Brits account for 30% of total tourist turnover in the Canary Islands
British tourists who travel to the Canary Islands spent a total of €4.5 billion last year, 30% of total tourist turnover. The Canary Islands Government Minister for Tourism, Culture and Sports, Isaac Castellano, stated during this year’s World Travel Market in London that the level of spending has not reduced since the ‘Brexit’ referendum last year, remaining around €1,073 per trip
The Minister for Tourism also said that “the loyalty of British tourists to the Canary Islands is beyond doubt, with 84% being repeaters, and turnover having grown since 2010 by 69%.”

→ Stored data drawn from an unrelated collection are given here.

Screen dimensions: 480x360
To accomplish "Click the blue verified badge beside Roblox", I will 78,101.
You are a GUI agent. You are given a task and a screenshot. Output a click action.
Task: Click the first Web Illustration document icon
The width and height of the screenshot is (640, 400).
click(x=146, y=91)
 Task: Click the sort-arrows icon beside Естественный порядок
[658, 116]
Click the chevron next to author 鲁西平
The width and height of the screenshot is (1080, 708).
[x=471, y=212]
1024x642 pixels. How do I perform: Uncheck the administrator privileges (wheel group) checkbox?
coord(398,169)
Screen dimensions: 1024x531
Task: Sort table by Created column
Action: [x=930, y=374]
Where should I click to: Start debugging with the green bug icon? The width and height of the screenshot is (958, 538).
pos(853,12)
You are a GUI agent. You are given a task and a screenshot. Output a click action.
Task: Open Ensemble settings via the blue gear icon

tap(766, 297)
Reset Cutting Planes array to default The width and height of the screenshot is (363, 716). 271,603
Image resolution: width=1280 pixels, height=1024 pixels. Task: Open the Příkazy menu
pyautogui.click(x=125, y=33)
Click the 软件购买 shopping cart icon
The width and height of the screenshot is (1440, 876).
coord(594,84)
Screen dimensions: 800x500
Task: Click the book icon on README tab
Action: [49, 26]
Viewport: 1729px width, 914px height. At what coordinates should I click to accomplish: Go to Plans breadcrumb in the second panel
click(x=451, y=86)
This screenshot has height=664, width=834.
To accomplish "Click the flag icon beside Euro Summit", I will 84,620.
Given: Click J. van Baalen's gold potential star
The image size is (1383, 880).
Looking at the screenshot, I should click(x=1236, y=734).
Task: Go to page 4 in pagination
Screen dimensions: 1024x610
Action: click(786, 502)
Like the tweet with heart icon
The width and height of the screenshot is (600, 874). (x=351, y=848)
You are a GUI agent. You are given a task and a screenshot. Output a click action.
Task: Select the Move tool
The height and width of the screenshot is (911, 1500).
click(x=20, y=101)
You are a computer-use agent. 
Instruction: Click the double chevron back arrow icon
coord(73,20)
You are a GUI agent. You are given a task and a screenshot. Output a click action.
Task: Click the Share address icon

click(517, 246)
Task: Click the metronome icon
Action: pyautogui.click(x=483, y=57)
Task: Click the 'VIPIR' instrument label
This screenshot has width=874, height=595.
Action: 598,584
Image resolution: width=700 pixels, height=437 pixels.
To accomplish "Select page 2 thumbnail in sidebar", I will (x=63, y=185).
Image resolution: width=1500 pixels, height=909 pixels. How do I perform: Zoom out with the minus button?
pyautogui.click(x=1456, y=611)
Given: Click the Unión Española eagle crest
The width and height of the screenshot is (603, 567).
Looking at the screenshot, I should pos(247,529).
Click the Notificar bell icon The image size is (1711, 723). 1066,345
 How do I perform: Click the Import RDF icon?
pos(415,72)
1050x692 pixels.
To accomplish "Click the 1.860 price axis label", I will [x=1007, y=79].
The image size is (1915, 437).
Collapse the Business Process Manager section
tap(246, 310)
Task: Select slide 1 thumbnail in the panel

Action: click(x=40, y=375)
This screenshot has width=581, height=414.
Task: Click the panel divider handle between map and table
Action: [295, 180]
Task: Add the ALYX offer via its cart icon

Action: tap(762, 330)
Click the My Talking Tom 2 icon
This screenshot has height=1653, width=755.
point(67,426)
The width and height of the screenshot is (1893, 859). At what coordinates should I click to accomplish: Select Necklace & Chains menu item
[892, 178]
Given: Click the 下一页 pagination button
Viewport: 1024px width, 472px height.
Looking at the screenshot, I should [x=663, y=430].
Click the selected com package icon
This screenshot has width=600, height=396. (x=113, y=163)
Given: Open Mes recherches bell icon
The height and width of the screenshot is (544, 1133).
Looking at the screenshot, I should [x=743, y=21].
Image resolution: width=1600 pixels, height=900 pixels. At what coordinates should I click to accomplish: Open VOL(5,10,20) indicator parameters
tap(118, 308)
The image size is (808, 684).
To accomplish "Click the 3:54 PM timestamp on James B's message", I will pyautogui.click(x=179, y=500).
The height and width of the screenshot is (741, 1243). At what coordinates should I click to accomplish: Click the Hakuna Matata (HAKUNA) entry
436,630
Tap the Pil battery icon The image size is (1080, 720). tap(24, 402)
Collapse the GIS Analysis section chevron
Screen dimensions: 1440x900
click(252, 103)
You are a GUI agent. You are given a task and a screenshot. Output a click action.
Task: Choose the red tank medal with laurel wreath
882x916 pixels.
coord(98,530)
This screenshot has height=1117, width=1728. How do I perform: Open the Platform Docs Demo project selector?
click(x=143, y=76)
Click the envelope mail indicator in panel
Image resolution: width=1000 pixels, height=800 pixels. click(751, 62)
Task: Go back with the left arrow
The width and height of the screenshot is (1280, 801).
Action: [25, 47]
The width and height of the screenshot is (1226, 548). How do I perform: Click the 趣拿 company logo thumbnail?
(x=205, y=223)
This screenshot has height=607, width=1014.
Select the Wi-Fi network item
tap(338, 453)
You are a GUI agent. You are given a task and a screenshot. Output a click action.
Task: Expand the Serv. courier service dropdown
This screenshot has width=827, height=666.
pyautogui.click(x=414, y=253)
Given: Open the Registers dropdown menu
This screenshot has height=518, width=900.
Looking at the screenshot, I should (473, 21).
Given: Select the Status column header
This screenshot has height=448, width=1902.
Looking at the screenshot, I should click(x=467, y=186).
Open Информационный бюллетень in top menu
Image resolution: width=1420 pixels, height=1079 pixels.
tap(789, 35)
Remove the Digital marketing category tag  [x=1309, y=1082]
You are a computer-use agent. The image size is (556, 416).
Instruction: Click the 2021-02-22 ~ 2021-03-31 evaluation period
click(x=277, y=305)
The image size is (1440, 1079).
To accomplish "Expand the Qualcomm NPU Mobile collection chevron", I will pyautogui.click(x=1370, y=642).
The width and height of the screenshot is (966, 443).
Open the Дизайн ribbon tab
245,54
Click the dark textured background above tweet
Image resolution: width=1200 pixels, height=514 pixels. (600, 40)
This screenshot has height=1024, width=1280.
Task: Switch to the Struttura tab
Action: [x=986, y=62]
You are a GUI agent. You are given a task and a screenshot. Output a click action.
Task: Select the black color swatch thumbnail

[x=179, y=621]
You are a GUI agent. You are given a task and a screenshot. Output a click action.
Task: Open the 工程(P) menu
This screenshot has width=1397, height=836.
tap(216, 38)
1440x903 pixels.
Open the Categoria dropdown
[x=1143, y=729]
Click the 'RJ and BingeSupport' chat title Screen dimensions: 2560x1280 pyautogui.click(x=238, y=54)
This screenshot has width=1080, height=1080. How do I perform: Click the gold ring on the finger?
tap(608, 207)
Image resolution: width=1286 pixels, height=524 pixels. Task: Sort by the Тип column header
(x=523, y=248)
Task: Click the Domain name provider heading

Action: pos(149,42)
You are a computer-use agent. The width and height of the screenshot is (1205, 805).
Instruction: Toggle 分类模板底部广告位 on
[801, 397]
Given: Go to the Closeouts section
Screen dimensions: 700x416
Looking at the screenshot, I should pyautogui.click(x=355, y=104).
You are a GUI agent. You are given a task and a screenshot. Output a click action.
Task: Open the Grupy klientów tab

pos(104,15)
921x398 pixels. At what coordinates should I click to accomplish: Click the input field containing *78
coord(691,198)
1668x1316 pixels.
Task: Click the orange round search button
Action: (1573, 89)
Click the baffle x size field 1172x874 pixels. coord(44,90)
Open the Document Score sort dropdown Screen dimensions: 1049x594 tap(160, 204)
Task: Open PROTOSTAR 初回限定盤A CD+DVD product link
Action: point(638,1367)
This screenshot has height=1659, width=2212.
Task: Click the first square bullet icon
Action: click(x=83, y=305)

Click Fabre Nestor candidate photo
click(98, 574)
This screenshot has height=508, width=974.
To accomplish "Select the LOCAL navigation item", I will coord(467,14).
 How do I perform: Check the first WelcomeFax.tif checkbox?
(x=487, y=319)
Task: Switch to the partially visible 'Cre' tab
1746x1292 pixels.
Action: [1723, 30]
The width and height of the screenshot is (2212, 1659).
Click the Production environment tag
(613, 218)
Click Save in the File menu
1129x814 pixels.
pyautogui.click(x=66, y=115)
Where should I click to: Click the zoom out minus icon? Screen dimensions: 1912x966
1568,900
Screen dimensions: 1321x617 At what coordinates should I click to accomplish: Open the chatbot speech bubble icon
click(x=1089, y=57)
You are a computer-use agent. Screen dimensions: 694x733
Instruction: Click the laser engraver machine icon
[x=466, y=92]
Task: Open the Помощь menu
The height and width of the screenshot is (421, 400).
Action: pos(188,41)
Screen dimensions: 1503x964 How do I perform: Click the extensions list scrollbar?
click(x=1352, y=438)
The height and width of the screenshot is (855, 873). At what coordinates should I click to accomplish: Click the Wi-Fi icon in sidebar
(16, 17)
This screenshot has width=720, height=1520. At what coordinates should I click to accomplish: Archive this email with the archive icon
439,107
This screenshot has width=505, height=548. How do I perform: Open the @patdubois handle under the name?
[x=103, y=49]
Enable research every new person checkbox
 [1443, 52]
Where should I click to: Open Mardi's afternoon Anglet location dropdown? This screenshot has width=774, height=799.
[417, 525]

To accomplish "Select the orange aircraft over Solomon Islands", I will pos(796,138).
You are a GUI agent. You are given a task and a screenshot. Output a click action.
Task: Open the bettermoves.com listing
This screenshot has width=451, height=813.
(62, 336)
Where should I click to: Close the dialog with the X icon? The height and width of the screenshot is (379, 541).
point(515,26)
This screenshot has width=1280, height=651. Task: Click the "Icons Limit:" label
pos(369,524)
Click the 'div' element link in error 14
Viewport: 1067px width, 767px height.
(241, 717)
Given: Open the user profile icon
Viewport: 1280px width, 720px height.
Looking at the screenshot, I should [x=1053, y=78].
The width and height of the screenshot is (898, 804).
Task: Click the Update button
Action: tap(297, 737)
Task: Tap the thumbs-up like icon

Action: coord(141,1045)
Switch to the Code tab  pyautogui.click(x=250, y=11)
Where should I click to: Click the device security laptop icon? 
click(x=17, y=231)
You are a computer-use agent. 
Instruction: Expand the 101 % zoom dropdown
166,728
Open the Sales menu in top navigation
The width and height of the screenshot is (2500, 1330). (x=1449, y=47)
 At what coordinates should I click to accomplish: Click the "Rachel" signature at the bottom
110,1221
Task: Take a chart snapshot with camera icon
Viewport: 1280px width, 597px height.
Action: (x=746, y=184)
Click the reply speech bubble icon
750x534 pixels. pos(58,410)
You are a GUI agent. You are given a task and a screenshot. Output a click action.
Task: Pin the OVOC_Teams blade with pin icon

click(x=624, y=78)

Of the more than 5 million British tourists who choose the Canary Islands for their holidays, nearly 20% (about 800,000 tourists), are seen as true lovers of the Islands due to the fact that they have come more than ten times.
There are currently eight airlines with regular connections between the United Kingdom and the Canary Islands, with 544 connections per week divided between British Airways, Norwegian, Condor, Ryanair, Jet2, Thomas Cook, Thomson Airways or Easyjet.
The British are one of the most important tourist markets in the world and every year more than 50 million tourists go abroad to enjoy their holidays. The Canary Islands continues to maintain a high share of British outbound tourism, at 7% of the global total.
Between the months of January and September, the Canarian archipelago received 4,018,940 tourists from the United Kingdom, an absolute record that means the arrival of 382,366 more tourists, over the same period last year, registering an increase of 10.5%. With these good figures of sustained and growth in the British market, despite the fears surrounding Brexit, the Canary Islands has displayed great positivism at this year’s World Travel Market (WTM) in London , one of the most important tourism fairs in the world.
Even with these positive figures, the Canary Islands tourist board have remained mindful of their need continue with a strategy of market diversification, since medium-term risks continue to be high due to the Brexit negotiations, the depreciation of the pound against the euro, as well as other factors such as the loss of connectivity due to the recent bankruptcy of Monarch airlines. Regarding the latter, it is expected that the rest of the airlines will increase their programming to cover the loss, at least in part; in fact, some have already made their first moves to position themselves at the airports and markets in which Monarch operated.
Representing around 1/3 of the total tourism market in The Canary Islands helps to ensure the continuing importance of relations between the archipelago and the United Kingdom, both in terms of tourism and trade.